Perhaps the reason Browns coach Mike Pettine can seem so normal talking about the hype surrounding quarterback Johnny Manziel is the fact he had ringside seats for the Tim Tebow experiment in New York.
Pettine said that experience helped him handle the current one, thought there was a distinction.
“The circumstances are different,” Pettine said, via Tom Reed of the Cleveland Plain Dealer. “Tebow was an established NFL player, he wasn’t coming in as a rookie, unproven. It’s a little easier for us with Manziel because he understands he earned Johnny Football as a college player and nobody understands it more than him. It’s like, ‘Listen, I don’t want to be named starter coming out of the draft.’
“People criticize us for referring to him as a backup. That’s what he is.
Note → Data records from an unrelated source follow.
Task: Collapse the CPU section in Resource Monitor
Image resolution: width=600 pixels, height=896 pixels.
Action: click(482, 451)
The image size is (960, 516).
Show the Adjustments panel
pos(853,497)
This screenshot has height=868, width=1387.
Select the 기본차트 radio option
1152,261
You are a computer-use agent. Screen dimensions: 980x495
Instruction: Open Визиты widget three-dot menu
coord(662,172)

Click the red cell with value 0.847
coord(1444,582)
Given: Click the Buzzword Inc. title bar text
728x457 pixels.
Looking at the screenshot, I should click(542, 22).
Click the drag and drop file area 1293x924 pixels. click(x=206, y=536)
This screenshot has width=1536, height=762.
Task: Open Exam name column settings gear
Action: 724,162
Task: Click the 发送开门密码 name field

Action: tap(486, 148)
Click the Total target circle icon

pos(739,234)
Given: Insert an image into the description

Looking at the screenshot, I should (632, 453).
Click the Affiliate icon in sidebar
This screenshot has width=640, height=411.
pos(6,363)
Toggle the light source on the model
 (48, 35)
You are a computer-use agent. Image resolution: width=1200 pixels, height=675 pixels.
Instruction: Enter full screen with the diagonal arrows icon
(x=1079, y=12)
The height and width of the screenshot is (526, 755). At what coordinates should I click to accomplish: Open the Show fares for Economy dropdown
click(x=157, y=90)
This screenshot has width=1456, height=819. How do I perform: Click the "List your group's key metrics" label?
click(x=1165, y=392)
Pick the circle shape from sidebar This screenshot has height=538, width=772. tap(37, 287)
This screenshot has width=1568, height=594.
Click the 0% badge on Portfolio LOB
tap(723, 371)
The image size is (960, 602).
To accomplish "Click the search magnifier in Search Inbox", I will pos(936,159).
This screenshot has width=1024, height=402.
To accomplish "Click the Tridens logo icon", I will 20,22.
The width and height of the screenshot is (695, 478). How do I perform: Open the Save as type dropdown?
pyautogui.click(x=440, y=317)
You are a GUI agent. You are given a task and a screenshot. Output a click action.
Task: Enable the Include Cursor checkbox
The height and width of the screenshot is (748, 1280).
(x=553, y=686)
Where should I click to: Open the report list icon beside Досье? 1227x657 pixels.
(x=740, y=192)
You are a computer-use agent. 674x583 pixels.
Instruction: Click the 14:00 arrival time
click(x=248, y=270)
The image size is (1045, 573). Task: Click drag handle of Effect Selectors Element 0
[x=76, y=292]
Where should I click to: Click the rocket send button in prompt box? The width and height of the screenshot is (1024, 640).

It would have been a disservice to the other 80-some players in the locker room and it would have been a service to him carrying that burden of ‘What have you done to deserve this?’ We all want him to be successful but there is a process that has to occur and he has to go through it.”
While there’s an air of inevitability about Manziel ascending to the starting job, he’s also handled himself at all football events the way a rookie should.
Whether he’s partying in Las Vegas with Rob Gronkowski or preaching on his weekends off shouldn’t matter, if the work gets done during the week.